Lamech’s way of thinking shows that violence continued to spread on the earth, until finally, during Noah’s generation, God had enough of man’s violent ways, and destroyed the entire population of the world, except for one family of eight, with a global flood!
An impenitent murderer only increases his arrogance and promise of more violence.
This passages shows that ancient man understood numbers and rhetorical devices, for Lamech saw the completeness of seven, but he magnified that much more through the promise of self-vengeance of “seventy-sevenfold.” He knew how to use language and he knew how to use numbers, showing in an evil way, his pride and promise of retribution.

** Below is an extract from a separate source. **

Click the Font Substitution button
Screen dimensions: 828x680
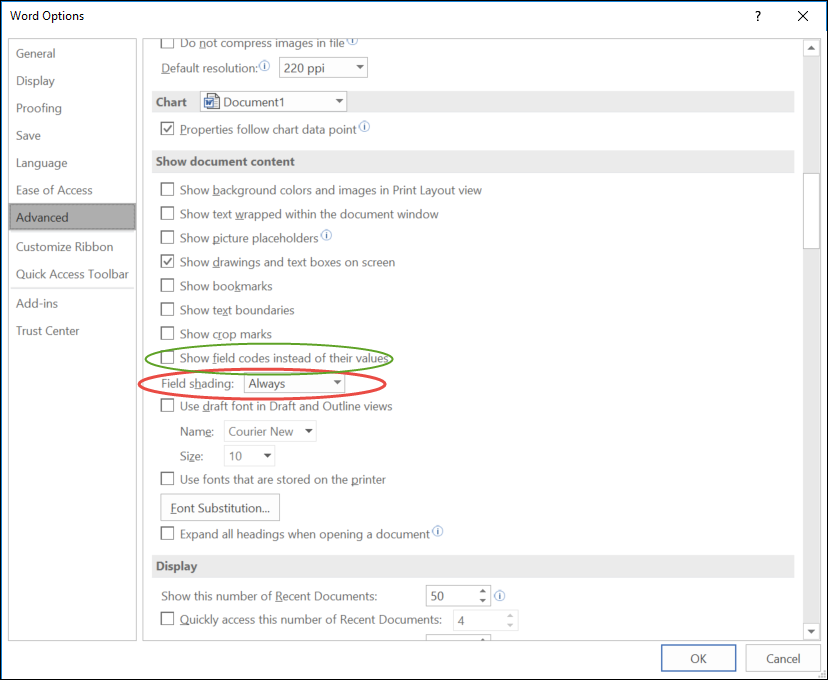(x=220, y=508)
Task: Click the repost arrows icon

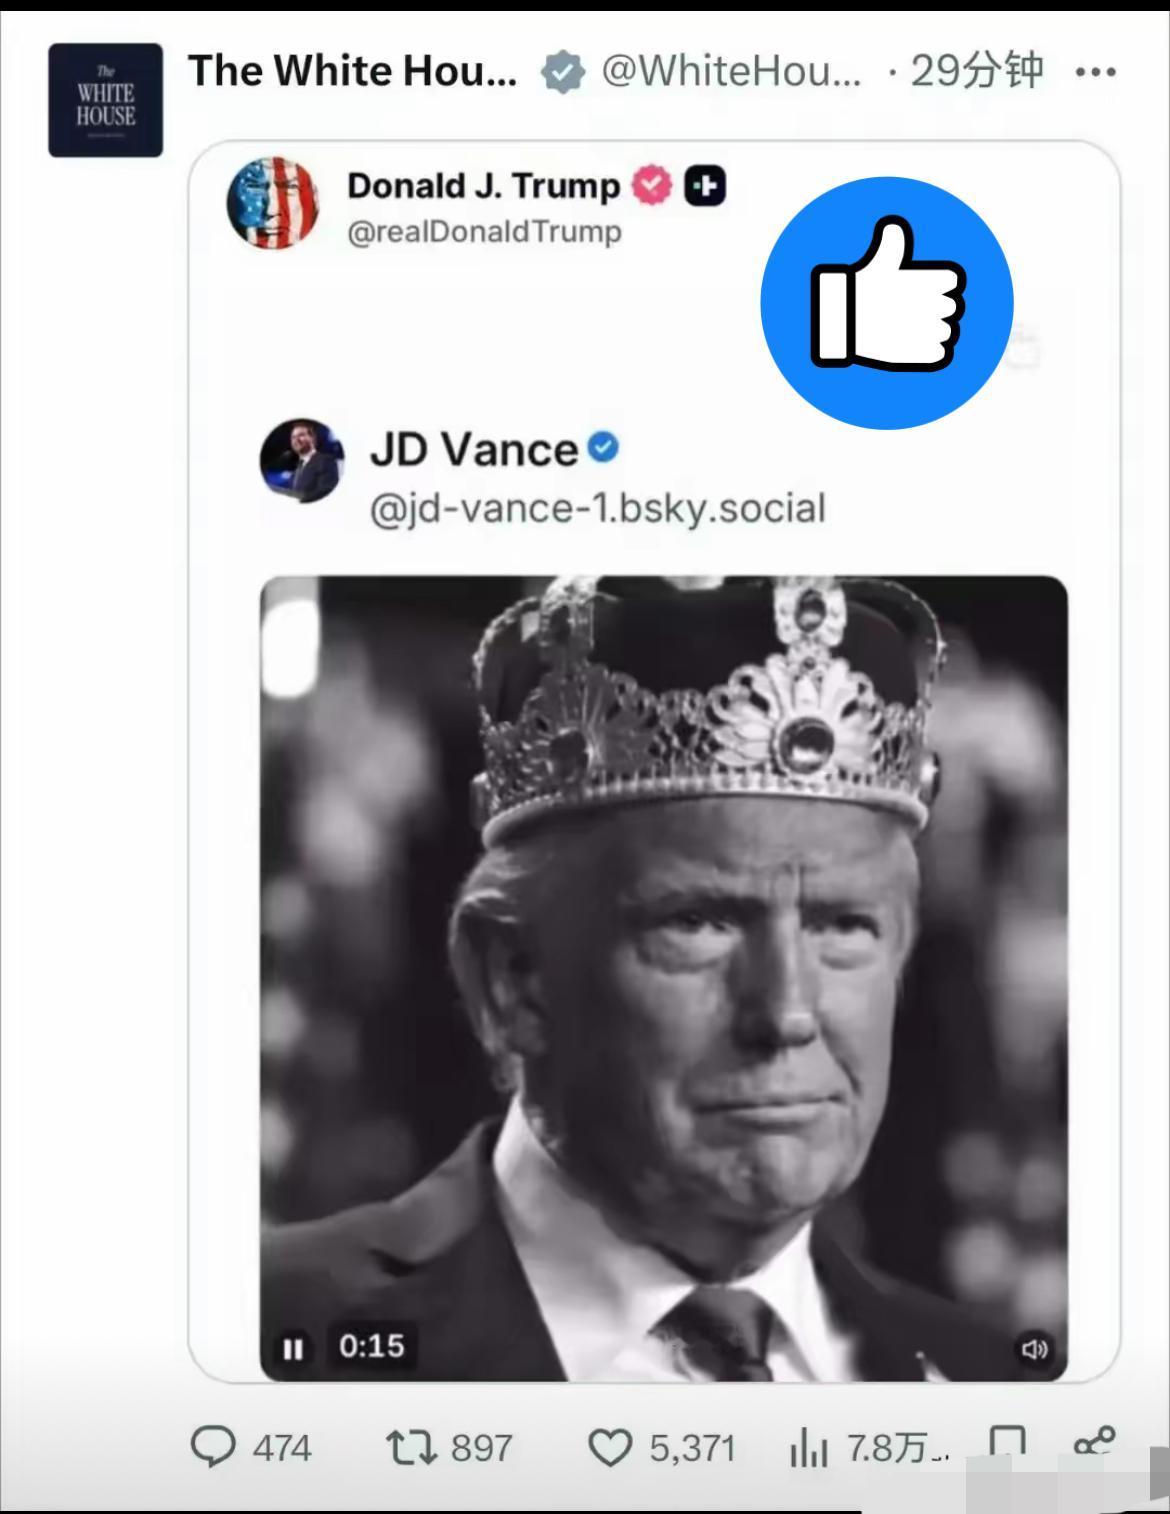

Contrast that with what the Lord Jesus taught us through the use of a similar use of numbers,
“Then Peter came to Him and said, ‘Lord, how often shall my brother sin against me, and I forgive him? Up to seven times?’ Jesus said to him, ‘I do not say to you, up to seven times, but up to seventy times seven'” (Matthew 18:21-22).
Someone has hurt you. What shall you do? Shall you avenge yourself seventy-sevenfold or forgive the offender seventy times seven?